Task details: The reply should consist of every entry, repeated exactly.

Items from a data source
• • •

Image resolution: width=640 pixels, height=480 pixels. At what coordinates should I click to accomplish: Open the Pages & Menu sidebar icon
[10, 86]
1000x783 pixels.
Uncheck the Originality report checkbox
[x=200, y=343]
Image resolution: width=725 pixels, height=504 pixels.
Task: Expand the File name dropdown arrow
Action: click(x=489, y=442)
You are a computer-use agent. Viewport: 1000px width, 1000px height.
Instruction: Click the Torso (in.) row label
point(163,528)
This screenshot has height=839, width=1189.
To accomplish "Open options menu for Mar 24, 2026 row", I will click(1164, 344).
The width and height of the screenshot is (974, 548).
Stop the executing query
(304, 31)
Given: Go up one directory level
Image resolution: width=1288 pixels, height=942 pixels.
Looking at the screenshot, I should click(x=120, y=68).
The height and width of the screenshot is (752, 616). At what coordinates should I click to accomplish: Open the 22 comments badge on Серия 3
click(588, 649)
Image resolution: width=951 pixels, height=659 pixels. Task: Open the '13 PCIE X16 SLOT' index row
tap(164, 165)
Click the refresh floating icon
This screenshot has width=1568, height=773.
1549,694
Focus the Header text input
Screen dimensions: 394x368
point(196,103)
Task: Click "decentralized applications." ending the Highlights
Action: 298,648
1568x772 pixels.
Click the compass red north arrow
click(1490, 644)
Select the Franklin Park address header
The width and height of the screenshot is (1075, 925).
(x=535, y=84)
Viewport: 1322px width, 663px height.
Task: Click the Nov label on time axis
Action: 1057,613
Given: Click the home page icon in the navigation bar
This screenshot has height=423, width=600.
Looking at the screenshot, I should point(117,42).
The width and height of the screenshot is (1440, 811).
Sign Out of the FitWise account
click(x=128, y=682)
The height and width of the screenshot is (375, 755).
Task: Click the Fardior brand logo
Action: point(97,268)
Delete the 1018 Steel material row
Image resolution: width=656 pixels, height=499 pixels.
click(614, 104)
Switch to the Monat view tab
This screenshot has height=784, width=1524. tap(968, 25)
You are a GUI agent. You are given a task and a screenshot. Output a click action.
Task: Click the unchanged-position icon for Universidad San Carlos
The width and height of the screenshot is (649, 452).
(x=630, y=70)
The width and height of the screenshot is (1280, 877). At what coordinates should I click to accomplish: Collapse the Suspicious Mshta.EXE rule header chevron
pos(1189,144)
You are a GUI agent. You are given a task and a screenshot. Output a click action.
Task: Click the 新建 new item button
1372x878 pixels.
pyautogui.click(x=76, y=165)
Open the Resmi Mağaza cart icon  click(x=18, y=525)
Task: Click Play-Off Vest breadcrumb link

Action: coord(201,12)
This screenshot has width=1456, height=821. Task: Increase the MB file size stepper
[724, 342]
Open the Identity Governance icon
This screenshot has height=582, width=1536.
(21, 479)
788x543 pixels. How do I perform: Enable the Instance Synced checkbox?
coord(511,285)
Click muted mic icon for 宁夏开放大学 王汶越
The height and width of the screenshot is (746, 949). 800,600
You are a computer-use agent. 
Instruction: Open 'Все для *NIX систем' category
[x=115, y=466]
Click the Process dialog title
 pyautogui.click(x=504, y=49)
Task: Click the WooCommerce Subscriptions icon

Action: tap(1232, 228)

• • •

The completed task:
Image resolution: width=640 pixels, height=480 pixels. At what coordinates should I click to accomplish: Open the Pages & Menu sidebar icon
[10, 86]
1000x783 pixels.
Uncheck the Originality report checkbox
[x=200, y=343]
Image resolution: width=725 pixels, height=504 pixels.
Task: Expand the File name dropdown arrow
Action: click(x=489, y=442)
You are a computer-use agent. Viewport: 1000px width, 1000px height.
Instruction: Click the Torso (in.) row label
point(163,528)
This screenshot has height=839, width=1189.
To accomplish "Open options menu for Mar 24, 2026 row", I will click(1164, 344).
The width and height of the screenshot is (974, 548).
Stop the executing query
(304, 31)
Given: Go up one directory level
Image resolution: width=1288 pixels, height=942 pixels.
Looking at the screenshot, I should click(x=120, y=68).
The height and width of the screenshot is (752, 616). At what coordinates should I click to accomplish: Open the 22 comments badge on Серия 3
click(588, 649)
Image resolution: width=951 pixels, height=659 pixels. Task: Open the '13 PCIE X16 SLOT' index row
tap(164, 165)
Click the refresh floating icon
This screenshot has width=1568, height=773.
1549,694
Focus the Header text input
Screen dimensions: 394x368
point(196,103)
Task: Click "decentralized applications." ending the Highlights
Action: 298,648
1568x772 pixels.
Click the compass red north arrow
click(1490, 644)
Select the Franklin Park address header
The width and height of the screenshot is (1075, 925).
(x=535, y=84)
Viewport: 1322px width, 663px height.
Task: Click the Nov label on time axis
Action: 1057,613
Given: Click the home page icon in the navigation bar
This screenshot has height=423, width=600.
Looking at the screenshot, I should point(117,42).
The width and height of the screenshot is (1440, 811).
Sign Out of the FitWise account
click(x=128, y=682)
The height and width of the screenshot is (375, 755).
Task: Click the Fardior brand logo
Action: point(97,268)
Delete the 1018 Steel material row
Image resolution: width=656 pixels, height=499 pixels.
click(614, 104)
Switch to the Monat view tab
This screenshot has height=784, width=1524. tap(968, 25)
You are a GUI agent. You are given a task and a screenshot. Output a click action.
Task: Click the unchanged-position icon for Universidad San Carlos
The width and height of the screenshot is (649, 452).
(x=630, y=70)
The width and height of the screenshot is (1280, 877). At what coordinates should I click to accomplish: Collapse the Suspicious Mshta.EXE rule header chevron
pos(1189,144)
You are a GUI agent. You are given a task and a screenshot. Output a click action.
Task: Click the 新建 new item button
1372x878 pixels.
pyautogui.click(x=76, y=165)
Open the Resmi Mağaza cart icon  click(x=18, y=525)
Task: Click Play-Off Vest breadcrumb link

Action: coord(201,12)
This screenshot has width=1456, height=821. Task: Increase the MB file size stepper
[724, 342]
Open the Identity Governance icon
This screenshot has height=582, width=1536.
(21, 479)
788x543 pixels. How do I perform: Enable the Instance Synced checkbox?
coord(511,285)
Click muted mic icon for 宁夏开放大学 王汶越
The height and width of the screenshot is (746, 949). 800,600
You are a computer-use agent. 
Instruction: Open 'Все для *NIX систем' category
[x=115, y=466]
Click the Process dialog title
 pyautogui.click(x=504, y=49)
Task: Click the WooCommerce Subscriptions icon

Action: tap(1232, 228)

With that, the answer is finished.